|Schiermeyer pulls the plug on TV repair after 50 years|
|Written by Becca Brandt|
The beginning of June will mark the end of 50 years in the television repair business for Bill Schiermeyer, owner of Bill’s Radio and TV in Holyoke. The sale of the building is currently under contract, and Schiermeyer will officially enter retirement when the sale closes the first week of June.
After pursuing a passion for electronics that began in high school, Schiermeyer has decided to retire, saying, “I’m 69. It’s about time to enjoy life instead of being tied down five and a half days a week.”
Bill Schiermeyer stands by a couple of the older novelty television sets in his store. They are some of only a few remaining items left at Bill’s Radio and TV as Schiermeyer cleans up shop in preparation for retirement. —Enterprise photo
Schiermeyer has always known he liked electronics and began putting his skills to use in the 1960s as an employee at Bill’s Radio and TV, owned then by Bill and Leona Mason. After completing high school, Schiermeyer attended Wichita Technical Institute in Wichita, Kan., for two years. Then he came back to Holyoke where he continued working at Bill’s TV from 1964-65.
In 1966, Schiermeyer joined the military for four years as an electronic technician in the Navy. Following his brief absence, Schiermeyer returned to Holyoke where he worked for the Masons until 1985.
The Masons sold their business to Schiermeyer after 38 years in business on April 1, 1987. Orginally opened on April 1, 1947 as Bill’s Radio Sales, the name was changed in 1956 when televisions were becoming more popular.
Schiermeyer’s new store was located one block west of the stoplight at 136 W. Denver before moving to its current location at 115 S. Interocean in 1992. Helping with the business were Patricia Olofson, who did bookkeeping, and Elton Olofson, who assisted with antenna and electric fence work.
Over the course of his career, Schiermeyer has noticed the changes in Holyoke. “There has been a lot of growth, but the town has maintained itself,” he explained. He also noted the changes in the electronics industry during the past 50 years.
Everyday technological advancements are being made, and Schiermeyer experienced the effects of this firsthand as he worked to stay educated about the newest trends. When he started off, all televisions were made with tubes and transistors. Through advancements, television sets are now solid-state devices, meaning they do not contain moving parts.
Black and white TVs have been replaced by color sets, and antennas have been replaced by satellite dishes.

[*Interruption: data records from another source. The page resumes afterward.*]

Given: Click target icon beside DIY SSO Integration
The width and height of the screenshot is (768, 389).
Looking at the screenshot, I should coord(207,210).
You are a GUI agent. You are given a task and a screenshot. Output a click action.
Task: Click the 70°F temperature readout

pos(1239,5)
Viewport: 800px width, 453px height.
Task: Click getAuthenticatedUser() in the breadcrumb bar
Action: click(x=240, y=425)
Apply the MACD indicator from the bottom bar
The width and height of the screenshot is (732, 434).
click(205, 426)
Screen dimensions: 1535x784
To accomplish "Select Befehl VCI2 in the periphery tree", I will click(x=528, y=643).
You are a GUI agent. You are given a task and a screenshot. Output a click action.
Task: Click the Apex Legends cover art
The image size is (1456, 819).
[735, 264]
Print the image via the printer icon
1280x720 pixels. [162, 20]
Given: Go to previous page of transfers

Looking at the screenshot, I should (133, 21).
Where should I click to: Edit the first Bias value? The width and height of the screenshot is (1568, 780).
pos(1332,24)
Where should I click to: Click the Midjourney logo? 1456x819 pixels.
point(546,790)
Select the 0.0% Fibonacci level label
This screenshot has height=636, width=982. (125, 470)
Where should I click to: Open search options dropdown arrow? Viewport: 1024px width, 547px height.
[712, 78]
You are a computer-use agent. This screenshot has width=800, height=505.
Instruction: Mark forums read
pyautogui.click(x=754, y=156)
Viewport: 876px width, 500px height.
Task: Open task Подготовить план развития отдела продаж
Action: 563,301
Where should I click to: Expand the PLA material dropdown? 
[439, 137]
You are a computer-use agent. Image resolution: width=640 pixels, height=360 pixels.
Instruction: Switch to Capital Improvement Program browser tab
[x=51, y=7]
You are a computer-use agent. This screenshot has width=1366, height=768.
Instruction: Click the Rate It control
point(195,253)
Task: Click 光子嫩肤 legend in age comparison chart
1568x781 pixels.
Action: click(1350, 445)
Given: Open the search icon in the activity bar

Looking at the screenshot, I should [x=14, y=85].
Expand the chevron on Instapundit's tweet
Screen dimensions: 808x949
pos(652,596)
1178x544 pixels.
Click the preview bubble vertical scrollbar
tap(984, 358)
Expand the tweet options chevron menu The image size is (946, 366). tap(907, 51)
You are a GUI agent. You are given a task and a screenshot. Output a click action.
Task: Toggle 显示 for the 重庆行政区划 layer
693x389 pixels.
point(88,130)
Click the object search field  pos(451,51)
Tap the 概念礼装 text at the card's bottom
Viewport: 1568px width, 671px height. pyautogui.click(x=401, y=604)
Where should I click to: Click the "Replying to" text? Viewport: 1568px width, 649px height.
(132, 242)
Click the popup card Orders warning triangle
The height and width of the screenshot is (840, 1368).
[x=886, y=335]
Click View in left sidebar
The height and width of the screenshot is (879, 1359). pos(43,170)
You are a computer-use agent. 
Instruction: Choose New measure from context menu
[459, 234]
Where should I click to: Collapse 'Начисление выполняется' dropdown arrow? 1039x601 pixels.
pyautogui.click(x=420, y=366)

Most recently, flat-screen televisions with LCD and plasma displays have taken the place of old box TVs. Schiermeyer had to read up on the latest television technology and take courses to stay up to date with his business.
As the industry has changed, televisions have become more affordable to buy, but the cost of parts to repair an item has greatly increased. Schiermeyer realized that his business could no longer be as profitable as it once was. “Things are nicer now, but the work used to be more enjoyable,” he added as a reason to pursue retirement.
Although, he is going to miss seeing all the people, Schiermeyer is going to enjoy the extra time he has to garden, go fishing and travel. He is leaving the TV repair behind but plans to continue working on electric fences in the surrounding area.